**WHAT YOU SHOULD DO**
Copy each line below exactly.

--- TASK DATA ---

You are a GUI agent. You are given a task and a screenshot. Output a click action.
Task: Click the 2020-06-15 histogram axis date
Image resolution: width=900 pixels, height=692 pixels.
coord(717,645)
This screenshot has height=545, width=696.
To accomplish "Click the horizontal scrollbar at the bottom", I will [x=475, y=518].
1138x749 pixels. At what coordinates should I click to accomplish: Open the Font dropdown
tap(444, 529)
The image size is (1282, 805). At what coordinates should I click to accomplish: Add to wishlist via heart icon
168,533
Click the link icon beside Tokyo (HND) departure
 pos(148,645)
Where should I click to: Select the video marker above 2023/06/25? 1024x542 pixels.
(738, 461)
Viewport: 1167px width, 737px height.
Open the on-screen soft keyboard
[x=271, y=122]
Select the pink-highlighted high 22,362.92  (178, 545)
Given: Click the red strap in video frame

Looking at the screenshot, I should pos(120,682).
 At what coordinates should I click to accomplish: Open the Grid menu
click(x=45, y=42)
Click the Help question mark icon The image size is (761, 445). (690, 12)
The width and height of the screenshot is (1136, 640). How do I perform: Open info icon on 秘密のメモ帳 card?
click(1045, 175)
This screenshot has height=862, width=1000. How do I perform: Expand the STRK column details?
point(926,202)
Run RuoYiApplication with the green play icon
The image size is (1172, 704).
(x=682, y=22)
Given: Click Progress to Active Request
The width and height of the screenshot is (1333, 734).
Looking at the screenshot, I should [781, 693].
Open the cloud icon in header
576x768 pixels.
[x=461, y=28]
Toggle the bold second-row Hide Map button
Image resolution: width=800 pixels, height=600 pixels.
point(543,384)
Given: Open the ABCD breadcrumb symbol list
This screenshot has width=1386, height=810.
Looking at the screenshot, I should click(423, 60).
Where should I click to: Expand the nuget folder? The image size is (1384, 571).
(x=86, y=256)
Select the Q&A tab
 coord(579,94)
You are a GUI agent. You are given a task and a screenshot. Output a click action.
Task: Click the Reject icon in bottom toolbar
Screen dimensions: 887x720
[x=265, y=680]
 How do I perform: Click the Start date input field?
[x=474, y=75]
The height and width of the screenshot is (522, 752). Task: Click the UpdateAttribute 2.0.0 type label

---

**RESULT FOR THIS EXERCISE**
You are a GUI agent. You are given a task and a screenshot. Output a click action.
Task: Click the 2020-06-15 histogram axis date
Image resolution: width=900 pixels, height=692 pixels.
coord(717,645)
This screenshot has height=545, width=696.
To accomplish "Click the horizontal scrollbar at the bottom", I will [x=475, y=518].
1138x749 pixels. At what coordinates should I click to accomplish: Open the Font dropdown
tap(444, 529)
The image size is (1282, 805). At what coordinates should I click to accomplish: Add to wishlist via heart icon
168,533
Click the link icon beside Tokyo (HND) departure
 pos(148,645)
Where should I click to: Select the video marker above 2023/06/25? 1024x542 pixels.
(738, 461)
Viewport: 1167px width, 737px height.
Open the on-screen soft keyboard
[x=271, y=122]
Select the pink-highlighted high 22,362.92  (178, 545)
Given: Click the red strap in video frame

Looking at the screenshot, I should pos(120,682).
 At what coordinates should I click to accomplish: Open the Grid menu
click(x=45, y=42)
Click the Help question mark icon The image size is (761, 445). (690, 12)
The width and height of the screenshot is (1136, 640). How do I perform: Open info icon on 秘密のメモ帳 card?
click(1045, 175)
This screenshot has height=862, width=1000. How do I perform: Expand the STRK column details?
point(926,202)
Run RuoYiApplication with the green play icon
The image size is (1172, 704).
(x=682, y=22)
Given: Click Progress to Active Request
The width and height of the screenshot is (1333, 734).
Looking at the screenshot, I should [781, 693].
Open the cloud icon in header
576x768 pixels.
[x=461, y=28]
Toggle the bold second-row Hide Map button
Image resolution: width=800 pixels, height=600 pixels.
point(543,384)
Given: Open the ABCD breadcrumb symbol list
This screenshot has width=1386, height=810.
Looking at the screenshot, I should click(423, 60).
Where should I click to: Expand the nuget folder? The image size is (1384, 571).
(x=86, y=256)
Select the Q&A tab
 coord(579,94)
You are a GUI agent. You are given a task and a screenshot. Output a click action.
Task: Click the Reject icon in bottom toolbar
Screen dimensions: 887x720
[x=265, y=680]
 How do I perform: Click the Start date input field?
[x=474, y=75]
The height and width of the screenshot is (522, 752). Task: Click the UpdateAttribute 2.0.0 type label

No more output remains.